[Text block Boundary: Start]

Strangest PubMed title ever? And the same author has published a whole string of them...

Judge for yourself:

I am a 64-year-old man, and I've always been proud of my perfect health record. I've also been proud of my full head of hair, even after the gray started creeping in. Four months ago I caught pneumonia and spent eight days in the hospital (three in intensive care). It took a while, but I'm finally back to normal - except that my hair is falling out. It comes out in clumps when I shampoo or even comb it, and it's gotten noticeably thin all over. I remember reading about Propecia in your newsletter but I don't have the old issue. Should I try the medication?

Simon HB.

Harv Mens Health Watch. 2002 Jun;6(11):8. No abstract available. PMID: 12079806 [PubMed - indexed for MEDLINE]

The same author has published a whole string, all 193 of them:

On call. My wife doesn't want our son to go out for the wrestling team because she's worried he might catch herpes. I thought herpes was contracted from a very different contact sport. Please enlighten us.

Simon HB.

Harv Mens Health Watch. 2008 Aug;13(1):8. No abstract available. PMID: 19112673 [PubMed - indexed for MEDLINE]


On call. Wife's disinterest in sex.

Simon HB.

Harv Mens Health Watch. 2006 Apr;10(9):7-8. No abstract available. PMID: 18833637 [PubMed - indexed for MEDLINE]


Harvey Simon is an Associate Professor of Medicine at Harvard Medical School and Founding Editor of the Harvard Men's Health Watch. His most recent book, The No Sweat Exercise Plan, was published by McGraw-Hill in 2006.

PubMed Suprise: A Researcher with 600 Co-Authors on a Single Article
Link via The OpenHelix Blog.

1 comment:

  1. _Harvard Mens Health Review_ appears to be a roughly 8-page monthly newsletter from Harvard Medical Schools/Harvard Health Publications. Harvey B Simon is its editor. It appears to include a semiregular column called "On Call [with Harvey B Simon, Editor]" in a Question and Answer format. Until recently, those items did not feature a "title", so it appears the PubMed indexers simply choose to reproduce the entire "Question" as the "title".

[Text block Boundary: End]
[Data under study Boundary: Start]

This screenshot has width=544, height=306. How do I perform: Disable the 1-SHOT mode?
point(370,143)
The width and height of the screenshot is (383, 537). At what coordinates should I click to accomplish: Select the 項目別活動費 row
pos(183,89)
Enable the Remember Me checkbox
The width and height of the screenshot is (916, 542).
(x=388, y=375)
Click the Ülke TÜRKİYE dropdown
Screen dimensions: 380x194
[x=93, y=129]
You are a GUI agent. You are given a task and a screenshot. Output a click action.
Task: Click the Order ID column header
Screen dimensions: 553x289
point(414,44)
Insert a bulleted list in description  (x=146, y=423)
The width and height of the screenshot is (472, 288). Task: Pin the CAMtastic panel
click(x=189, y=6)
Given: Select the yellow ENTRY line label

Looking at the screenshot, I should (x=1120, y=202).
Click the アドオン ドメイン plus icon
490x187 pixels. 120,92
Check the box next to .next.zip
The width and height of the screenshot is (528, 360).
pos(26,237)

[Data under study Boundary: End]
[Data under study Boundary: Start]

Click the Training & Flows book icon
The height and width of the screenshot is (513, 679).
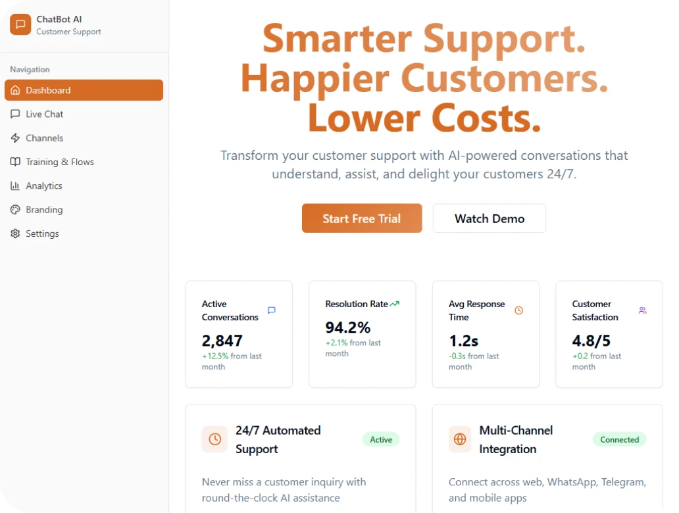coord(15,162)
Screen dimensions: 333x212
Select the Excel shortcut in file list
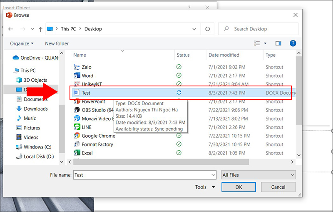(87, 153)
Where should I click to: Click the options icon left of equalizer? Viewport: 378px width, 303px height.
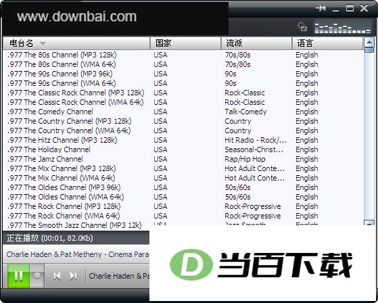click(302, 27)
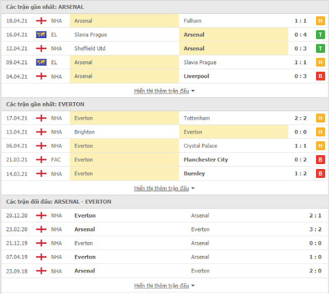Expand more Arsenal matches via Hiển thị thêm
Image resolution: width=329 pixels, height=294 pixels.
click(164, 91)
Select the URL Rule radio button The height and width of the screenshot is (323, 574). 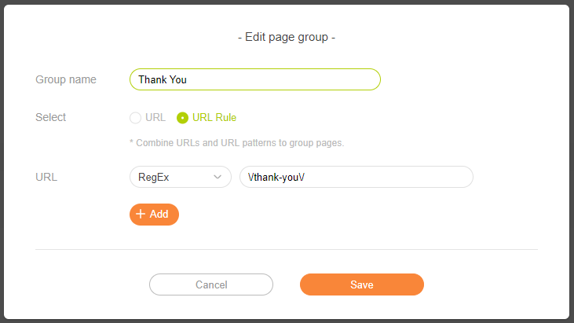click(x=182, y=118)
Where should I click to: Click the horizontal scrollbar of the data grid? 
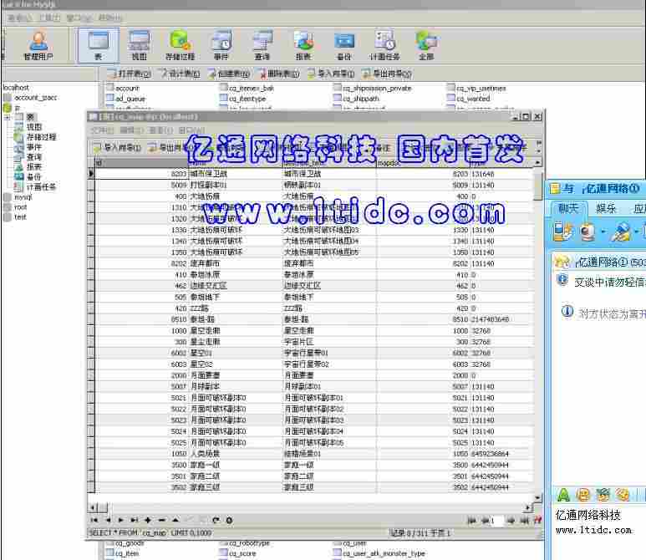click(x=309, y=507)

[Data under study Boundary: End]
[Data under study Boundary: Start]

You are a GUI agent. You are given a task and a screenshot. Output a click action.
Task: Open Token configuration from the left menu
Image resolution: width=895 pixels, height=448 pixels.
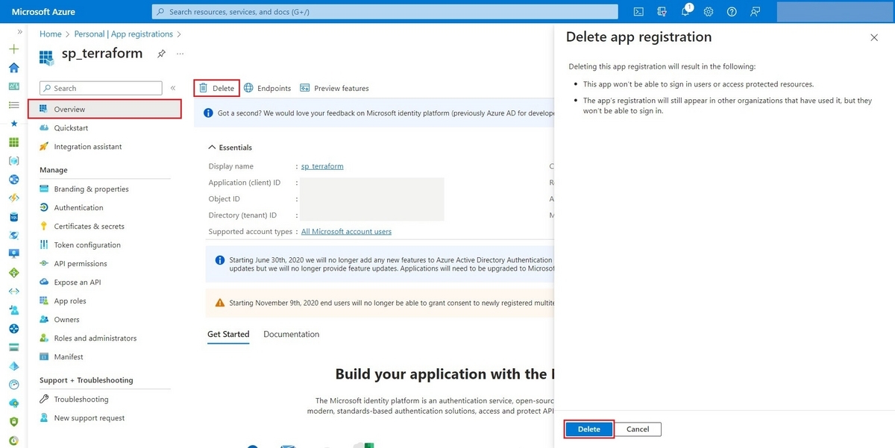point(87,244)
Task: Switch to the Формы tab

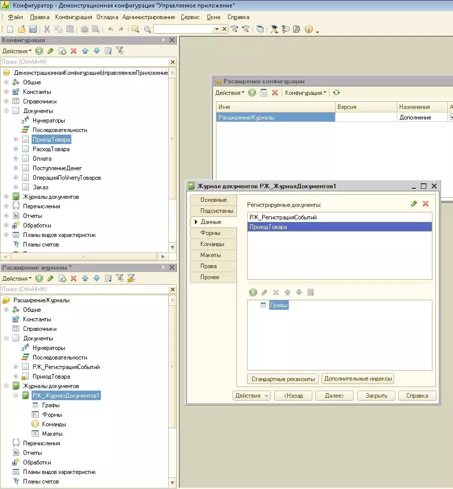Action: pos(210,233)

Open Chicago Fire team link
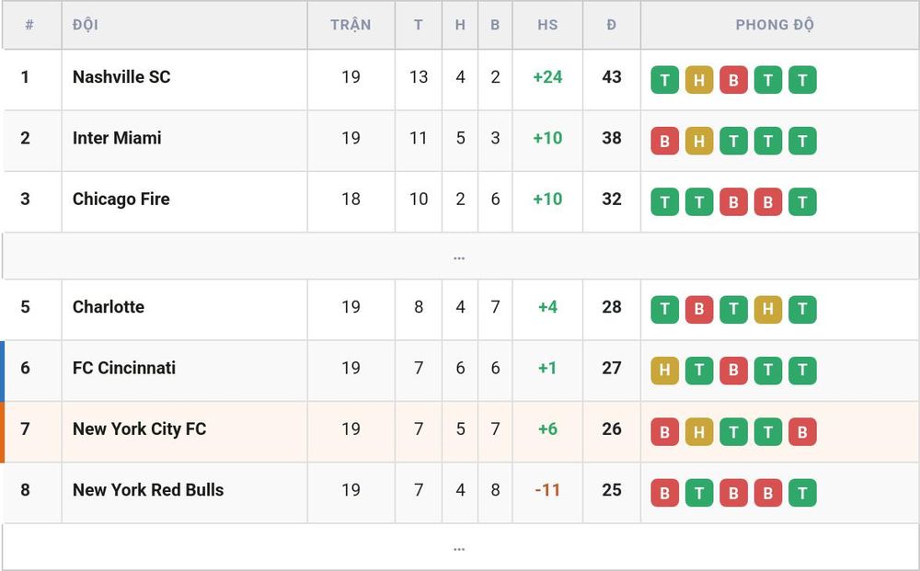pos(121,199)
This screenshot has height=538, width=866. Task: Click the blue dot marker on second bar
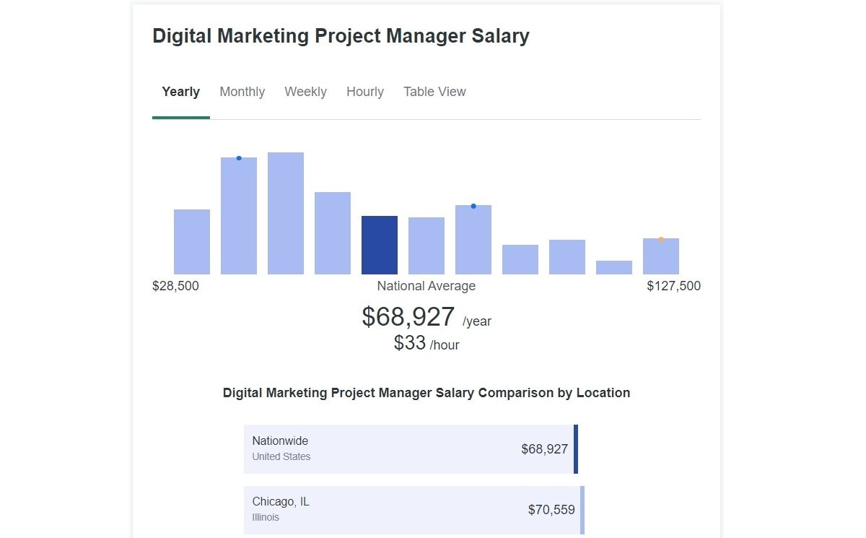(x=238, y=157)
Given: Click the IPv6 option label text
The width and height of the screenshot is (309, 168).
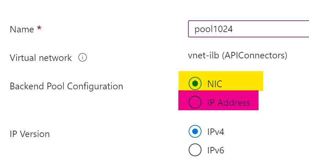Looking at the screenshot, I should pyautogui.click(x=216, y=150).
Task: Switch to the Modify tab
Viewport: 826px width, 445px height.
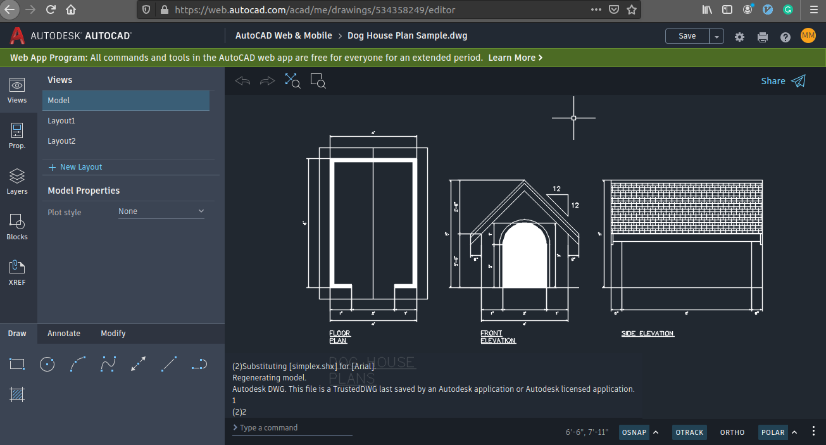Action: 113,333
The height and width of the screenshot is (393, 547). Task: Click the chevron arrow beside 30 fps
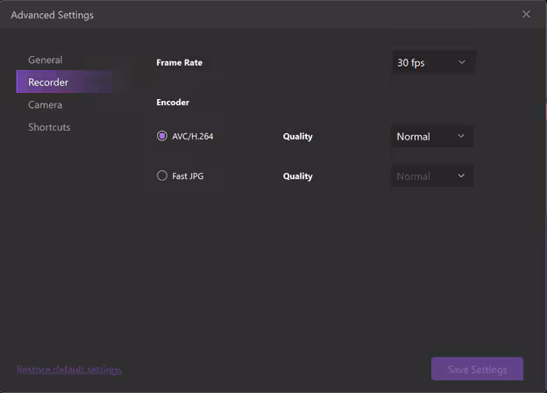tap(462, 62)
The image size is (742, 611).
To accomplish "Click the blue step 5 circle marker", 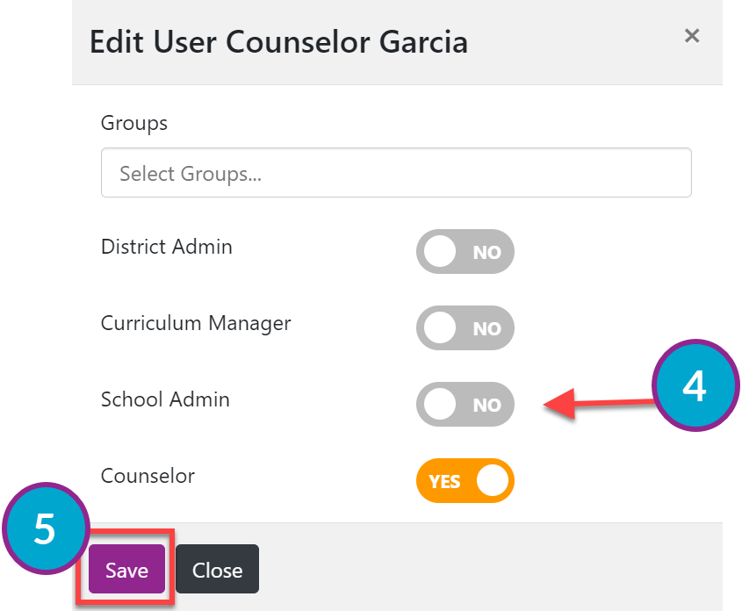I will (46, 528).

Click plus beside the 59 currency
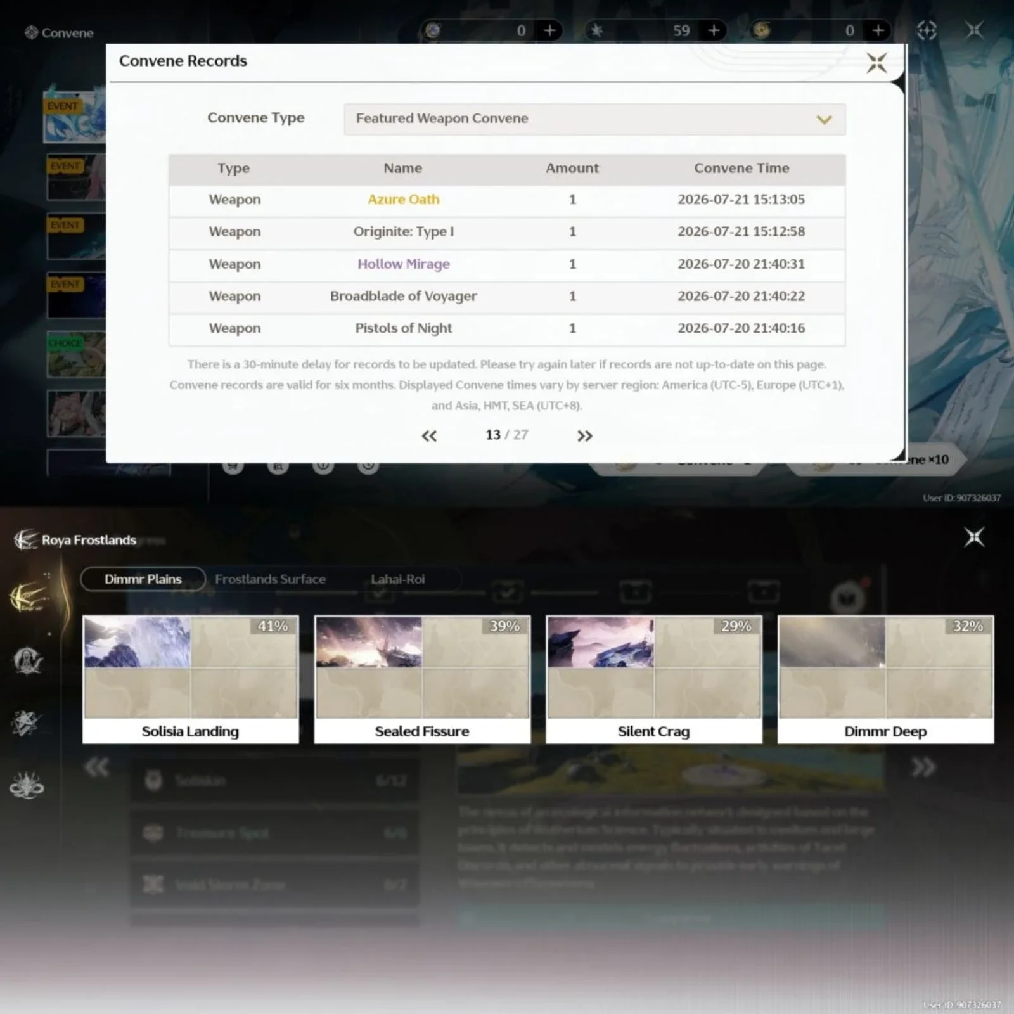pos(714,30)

[Data under study Boundary: End]

Work request A>
Print the section of the PubMed post from "Harv Mens Health Watch. 2002" to "disinterest in sex.".
Work request B>
Answer these questions from the PubMed post above.
(i) How many days did the 64-year-old man spend in the hospital, and how many of those were in intensive care?
(ii) How many of these items has the same author published, according to the post?
(iii) What is the title of Harvey Simon's most recent book, and who published it in 2006?
Work request C>
According to the comment at the end of the PubMed post, why do these PubMed entries have an entire reader question as their title?

Worked solution A>
Harv Mens Health Watch. 2002 Jun;6(11):8. No abstract available. PMID: 12079806 [PubMed - indexed for MEDLINE]

The same author has published a whole string, all 193 of them:

On call. My wife doesn't want our son to go out for the wrestling team because she's worried he might catch herpes. I thought herpes was contracted from a very different contact sport. Please enlighten us.

Simon HB.

Harv Mens Health Watch. 2008 Aug;13(1):8. No abstract available. PMID: 19112673 [PubMed - indexed for MEDLINE]


On call. Wife's disinterest in sex.

Worked solution B>
(i) Eight days, three of them in intensive care.
(ii) 193.
(iii) The No Sweat Exercise Plan, published by McGraw-Hill.

Worked solution C>
The items come from the "On Call" question-and-answer column, which until recently did not give its items a title. The PubMed indexers therefore appear to reproduce the entire question as the title.